Cocaine - just one line....

I was introduced to cocaine at a party; I’d had a fair bit to drink and thought ‘Why not, it’s only one line.?’ I have to say it did nothing for me, no effect whatsoever. Until the next time I took a line, snorting deeply, and then another line through the other nostril, and my life was changed. I felt happy, excited, my head was clear, I had a rush of sexual excitement and was overjoyed to discover something I felt I’d been looking for all my life!

At first I only used at weekends, and with friends. Happy and jolly times, in a bar or a club, but increasingly I spent a lot of my week looking forward to these evenings when I could use. I was introduced to a couple of dealers so I could buy enough to share with friends, and the dealers seemed nice, friendly people. I had their numbers so I could phone and they would meet me anytime, anyplace. Just a phone call away.

It didn’t take many months before I wasn’t using just at weekends. I had a stressful job as a hospital doctor and when I got home I would treat myself to a large whisky. And a line of coke – taken in the bathroom so my wife wouldn’t know. When work became particularly stressful I would snort a line (or two) before leaving the house, just to set me up for the day.

I hadn’t realised how gradually my use had been increasing. I firmly believed that I was in control of my using and could stop at anytime. If the family was going abroad on holiday I wouldn’t dare to take any coke with me, and I didn’t look for any when I was there, but I spent a lot of my holiday time sleeping, which I now realise was part of my body’s recovery. And I also spent a lot of time thinking about using as soon as I arrived home because I always made sure I’d left a coming home present for myself.

After a couple of years I was using at work. I had my own office and a door that could be locked. I was shortening the length of my ward rounds, often not going to meetings and had cancelled some outpatient clinics. I felt less and less in control of my life. My social life fell to bits because all I wanted to do was to be left alone to use – preferably on my own but with using friends if I had to.

It was one of my using ‘friends’ who introduced me to free basing, which is a way of inhaling pure cocaine vapour. The effect is immediate and shockingly pleasurable, and becomes intensely compulsive. I could be up all night using before attempting to work the next day, convincing myself that I was perfectly able to do it. How I wasn’t discovered is still a mystery to me; perhaps it would have been better if I had been found out because that would have put a stop to my using.

After some years my life became a nightmare. I was intensely worried about how I could afford the next batch of cocaine (I was spending in the region of £1200 a week) and I knew it was increasing. I had lost a couple of stone in weight, my pulse rate was persistently high and I looked like death. I knew I had to stop – but I couldn’t. And the cocaine had stopped working, but I couldn’t do without it. Trapped!

It was a blessing when my wife discovered one of my pipes.
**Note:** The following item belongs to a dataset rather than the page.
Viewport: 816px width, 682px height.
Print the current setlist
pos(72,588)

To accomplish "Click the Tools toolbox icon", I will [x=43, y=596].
I told her I was extremely stressed at work and was smoking skunk. She took the pipe to a friend – an ex-drug user – who told her what I was doing. It felt a relief to me that she had found out.. She contacted the Sick Doctor’s Trust who advised that I should go to the local British Doctors and Dentists Group. Which I did, completely high on cocaine. I didn’t pay much attention but one guy there was a cocaine-using dentist, and he told my story. I spoke to him after the meeting and he offered to take me to some CA meetings. I would have a use-up before going but gradually, and over a period of time, he guided me into thoughts of going to rehab. I finally threw the towel in and went. It was the first day of the rest of my life. There I learnt about addiction, why it happens, what happens to people who are addicts and how to stop using and get your life back.

My biggest realisation was that the addiction isn’t in the substance or the bottle – it’s in me. I relate to people, places and things addictively in order to get the next hit. Having learnt to get my Addict off my back and into the corner I am freed up to live the life I want to live, as long as I keep an eye on my Addict and stop it jumping onto my back. I now have the tools to help me do that – going to CA meetings and to the BDDG – so I can be fully in the world and not just have one foot in it. And the life I have now is so much better than the one I had before.